Sometimes, we think we truly understand something, until we try to build it from scratch. When theory meets practice, every small detail becomes a challenge.
I decided to write this project in pure assembly language to push my limits and see what really happens behind high-level neural network frameworks. It was a deep dive into how each operation — from matrix multiplication to gradient updates — actually works at the CPU level.
Throughout this project, I faced many challenges in both implementation and understanding of neural network concepts. But this is just the beginning — I plan to continue building what I want to know from scratch in deep learning and neural networks, creating everything in assembly to truly understand how they work underneath.
Layer | Size | Activation |
---|---|---|
Input | 784 | – (flattened MNIST image) |
Hidden 1 | 128 | ReLU |
Hidden 2 | 64 | ReLU |
Output | 10 | Softmax |
- Epochs: 10
- Batch size: 64
- Training samples: 60,000
- Test samples: 10,000
- Learning rate: 0.01
-
I first wanted to make this for Windows, but Windows API calls in assembly were too complicated to debug.
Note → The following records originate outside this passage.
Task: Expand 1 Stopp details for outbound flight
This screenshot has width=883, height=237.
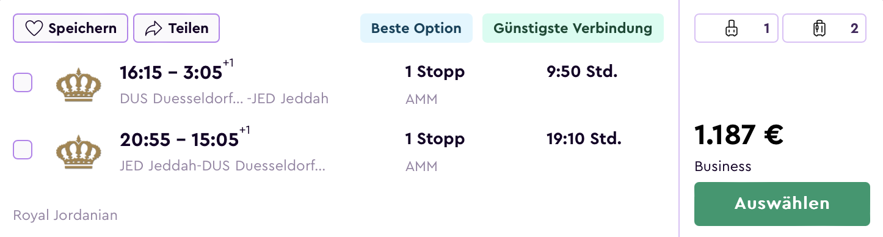Action: (435, 72)
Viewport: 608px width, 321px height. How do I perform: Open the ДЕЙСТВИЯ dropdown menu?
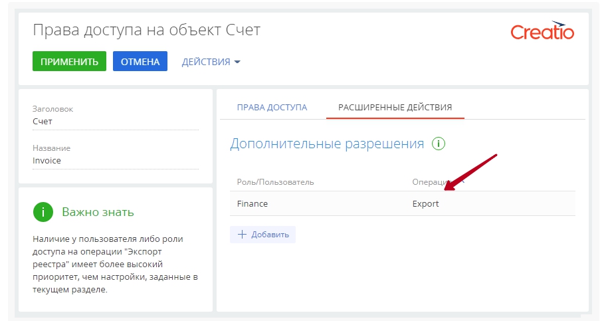pyautogui.click(x=211, y=62)
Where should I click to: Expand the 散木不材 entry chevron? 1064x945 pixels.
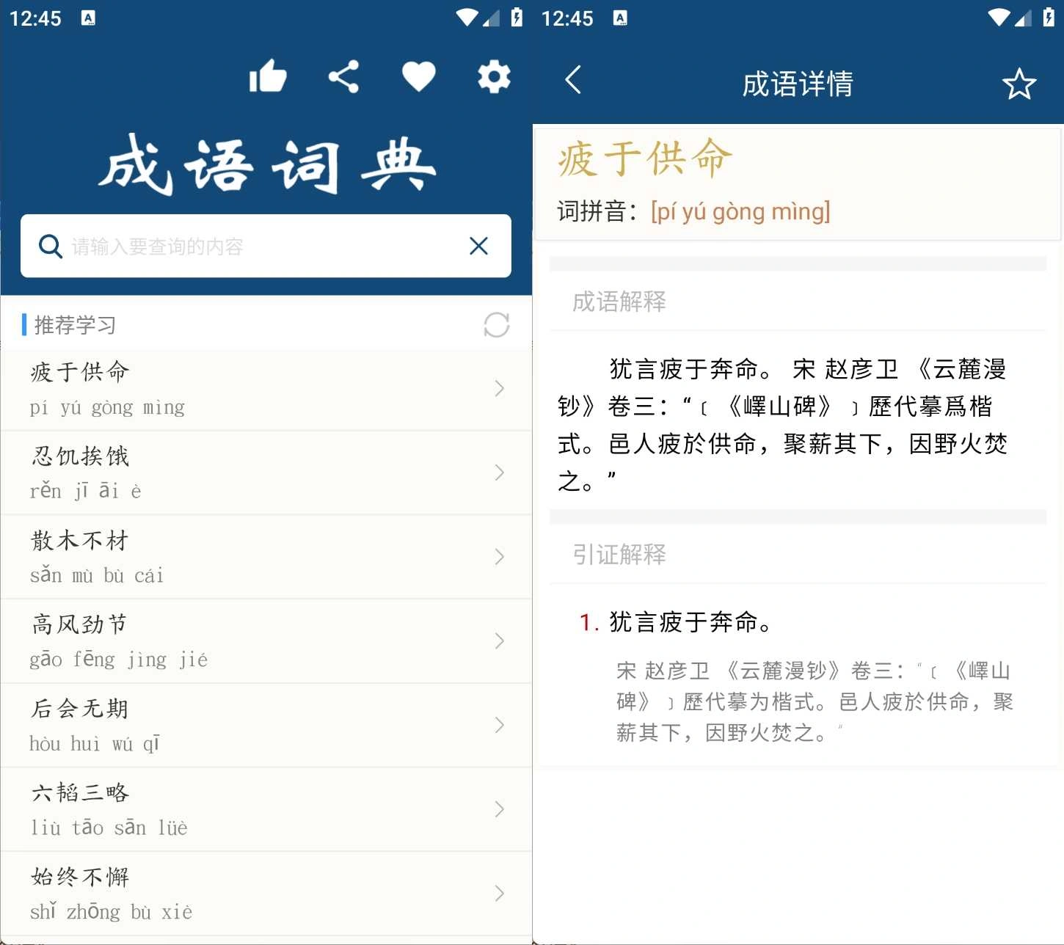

So I switched to Linux where I could use GDB in the terminal, which was hard but fun to learn
-
For the softmax and loss functions, I needed exp() and log(). Instead of writing them myself, I used the math library by linking with -lc -lm.
-
To help debug, I wrote the same neural network in Python to compare outputs and find where my assembly was wrong.
-
I tried to make my functions flexible and reusable across different parts of the neural network.
-
I tried to minimize using the stack and use registers more instead. It was really hard to find registers that weren't already being used somewhere else.
The program starts from _start.asm
and trains the neural network on MNIST data. In 10 epochs It processes images in batches, passing them through three layers (128 → 64 → 10 neurons) with ReLU activation. For each batch, it calculates the loss and uses backpropagation backprop.asm
to compute gradients for all weights and biases in (dW1, dbias1, ...).
After each batch, gradient.asm
updates the weights using these gradients and a learning rate of 0.01. layers_buffer.asm
provides the memory space for all layer outputs and gradients. Once training completes, the program tests the network on unseen images and prints the final accuracy.
The build.sh
script assembles all NASM files into object files, links them with the math libraries, and produces the final executable.
This project can be built and run inside a Docker container with NASM and build tools installed. Follow these steps:
docker build -t nasm-assembly .
docker run \
--volume="PATH/TO/PROJECT:/mnt/project" \
--cpus=4 \
--memory=4g \
--memory-swap=4g \
nasm-assembly
Replace PATH/TO/PROJECT
with your local project folder, e.g.:
- Windows:
C:/Users/YourName/NASM_MNIST
- Linux/Mac:
/home/username/NASM_MNIST
docker exec -it <container_id_or_name> bash
This project includes a build.sh
script to assemble, link, and run the NASM MNIST neural network.
./build.sh
- This will assemble all .asm files, link them, and produce the executable ./mnist.
Run the neural network:
./mnist